3️⃣ Wireshark 실시간 알림 기능 활용 (Coloring Rules)

 

🎨 Coloring Rules 로 의심 패킷을 눈에 띄게 표시

• 메뉴: View > Coloring Rules 에서 설정 가능.
• 예를 들어, SYN 패킷이나 비정상적인 ARP 패킷을 빨간색으로 표시!

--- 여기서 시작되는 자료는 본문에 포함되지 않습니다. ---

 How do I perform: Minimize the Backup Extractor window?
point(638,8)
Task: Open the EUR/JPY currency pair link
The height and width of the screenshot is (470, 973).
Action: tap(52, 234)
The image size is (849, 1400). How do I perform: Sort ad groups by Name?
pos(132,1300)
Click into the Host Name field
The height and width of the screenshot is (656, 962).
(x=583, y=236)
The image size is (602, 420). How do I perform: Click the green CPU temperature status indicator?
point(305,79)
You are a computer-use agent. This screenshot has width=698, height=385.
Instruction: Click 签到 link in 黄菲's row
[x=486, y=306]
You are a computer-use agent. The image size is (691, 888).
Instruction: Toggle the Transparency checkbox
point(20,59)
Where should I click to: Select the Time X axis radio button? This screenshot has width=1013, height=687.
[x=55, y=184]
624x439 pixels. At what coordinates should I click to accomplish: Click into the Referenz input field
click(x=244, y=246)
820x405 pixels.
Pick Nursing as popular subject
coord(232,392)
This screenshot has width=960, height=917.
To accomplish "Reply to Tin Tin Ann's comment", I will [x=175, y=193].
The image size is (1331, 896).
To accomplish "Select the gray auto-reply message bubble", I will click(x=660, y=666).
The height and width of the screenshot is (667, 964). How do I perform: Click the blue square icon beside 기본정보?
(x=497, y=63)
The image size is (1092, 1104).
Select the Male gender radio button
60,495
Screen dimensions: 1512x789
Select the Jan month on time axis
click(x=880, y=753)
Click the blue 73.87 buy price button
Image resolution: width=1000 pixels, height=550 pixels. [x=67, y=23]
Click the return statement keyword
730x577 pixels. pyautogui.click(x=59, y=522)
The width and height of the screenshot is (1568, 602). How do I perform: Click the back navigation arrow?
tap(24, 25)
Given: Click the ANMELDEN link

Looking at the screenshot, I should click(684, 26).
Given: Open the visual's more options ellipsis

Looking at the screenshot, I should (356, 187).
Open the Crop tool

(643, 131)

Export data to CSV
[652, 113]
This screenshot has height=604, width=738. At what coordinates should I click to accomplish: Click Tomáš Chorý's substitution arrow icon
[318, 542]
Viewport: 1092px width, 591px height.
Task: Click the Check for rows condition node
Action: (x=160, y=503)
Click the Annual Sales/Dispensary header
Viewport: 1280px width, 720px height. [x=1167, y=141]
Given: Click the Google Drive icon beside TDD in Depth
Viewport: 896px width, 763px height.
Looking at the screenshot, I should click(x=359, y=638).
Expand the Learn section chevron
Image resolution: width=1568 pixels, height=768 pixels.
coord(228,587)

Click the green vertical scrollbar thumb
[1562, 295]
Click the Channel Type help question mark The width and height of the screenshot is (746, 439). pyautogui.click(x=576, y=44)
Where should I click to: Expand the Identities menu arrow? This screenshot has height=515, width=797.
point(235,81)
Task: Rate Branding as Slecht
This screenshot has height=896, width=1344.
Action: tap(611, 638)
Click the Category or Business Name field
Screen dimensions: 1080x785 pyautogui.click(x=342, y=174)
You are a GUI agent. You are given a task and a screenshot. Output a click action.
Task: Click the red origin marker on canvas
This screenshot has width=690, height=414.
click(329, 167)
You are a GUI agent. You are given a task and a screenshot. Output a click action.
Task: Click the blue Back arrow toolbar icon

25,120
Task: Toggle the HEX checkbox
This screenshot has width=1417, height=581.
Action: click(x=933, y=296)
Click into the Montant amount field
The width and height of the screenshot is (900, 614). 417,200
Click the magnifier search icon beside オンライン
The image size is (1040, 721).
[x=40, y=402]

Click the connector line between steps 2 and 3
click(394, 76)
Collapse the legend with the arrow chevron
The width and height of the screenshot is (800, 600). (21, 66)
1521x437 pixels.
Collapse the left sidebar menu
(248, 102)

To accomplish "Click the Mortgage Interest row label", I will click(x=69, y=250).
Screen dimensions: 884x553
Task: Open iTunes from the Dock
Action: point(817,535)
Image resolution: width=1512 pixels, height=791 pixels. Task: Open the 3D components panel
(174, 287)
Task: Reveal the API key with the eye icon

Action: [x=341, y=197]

이렇게 하면 실시간으로 캡처 중에도 위험 패킷을 바로 시각적으로 확인 가능.

---

4️⃣ 통계 기능으로 패턴 분석

• Statistics > Protocol Hierarchy
  ➔ 어떤 프로토콜이 비정상적으로 많은지 확인.
• Statistics > Endpoints
  ➔ 트래픽이 집중된 IP 파악.
• Statistics > IO Graphs
  ➔ 트래픽 급증 구간을 그래프로 시각화.
  (DoS 공격 징후 탐지에 유용)

---

✅ 정리

공격 유형탐지 방법 (Wireshark 필터)

공격 유형	탐지 방법(Wireshark 필터)
포트 스캔	tcp.flags.syn == 1 and tcp.flags.ack == 0
SYN Flood	위와 동일
ICMP Flood	icmp
평문 패스워드	ftp, http contains "password"
ARP 스푸핑	arp

• Coloring Rules 로 실시간 시각화.
• 통계 기능으로 이상 징후 빠르게 확인.
• 무조건 많은 패킷을 보는 게 아니라, 패턴과 반복을 잡아내는 게 핵심!